■ DIRECTIONS:
1. Answer these questions from the goat-breeding passage:
(a) How long did they keep the rented buck during the first few years?
(b) Whose daughter was kept in the second year?
(c) Outside which season are the bucks not that stinky?
2. Write out the goat-breeding passage word for word from "A longer-term buck" to "interested in him.".

■ QUOTED PASSAGE:
A longer-term buck rental is what we did the first few years with great success, advised and assisted by Heidi at Tragos Trip Farm, where we bought our original girls. Under her counsel, we kept him for a month to be sure to catch one of the fertile windows for both of them. The first year was very easy – we wanted him to breed with our only two goats, so they just all lived together for the month. The second year we had kept Honey’s daughter but weren’t ready to breed her. Since goats hate being alone, we let Cocoa live with Diableau and just let in Honey when she seemed especially interested in him.
Keeping our own buck is our current situation. At first, I swore we would never keep our own males because of that terrible smell. I couldn’t imagine living with it any longer than necessary. But, I learned that the best biosecurity system meant keeping bucks of our own. I also discovered that outside of the fall rutting season, they aren’t that stinky and ours have good temperaments. We have also been able to keep the males and females separate when not wanting to breed them, which I’d worried about.

■ PROVIDED INFORMATION:
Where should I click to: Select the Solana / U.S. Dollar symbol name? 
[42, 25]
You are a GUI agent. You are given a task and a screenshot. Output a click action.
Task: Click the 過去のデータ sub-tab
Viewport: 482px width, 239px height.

■ ANSWERS PER TASK:
1.
(a) For a month.
(b) Honey's.
(c) The fall rutting season.

2.
A longer-term buck rental is what we did the first few years with great success, advised and assisted by Heidi at Tragos Trip Farm, where we bought our original girls. Under her counsel, we kept him for a month to be sure to catch one of the fertile windows for both of them. The first year was very easy – we wanted him to breed with our only two goats, so they just all lived together for the month. The second year we had kept Honey’s daughter but weren’t ready to breed her. Since goats hate being alone, we let Cocoa live with Diableau and just let in Honey when she seemed especially interested in him.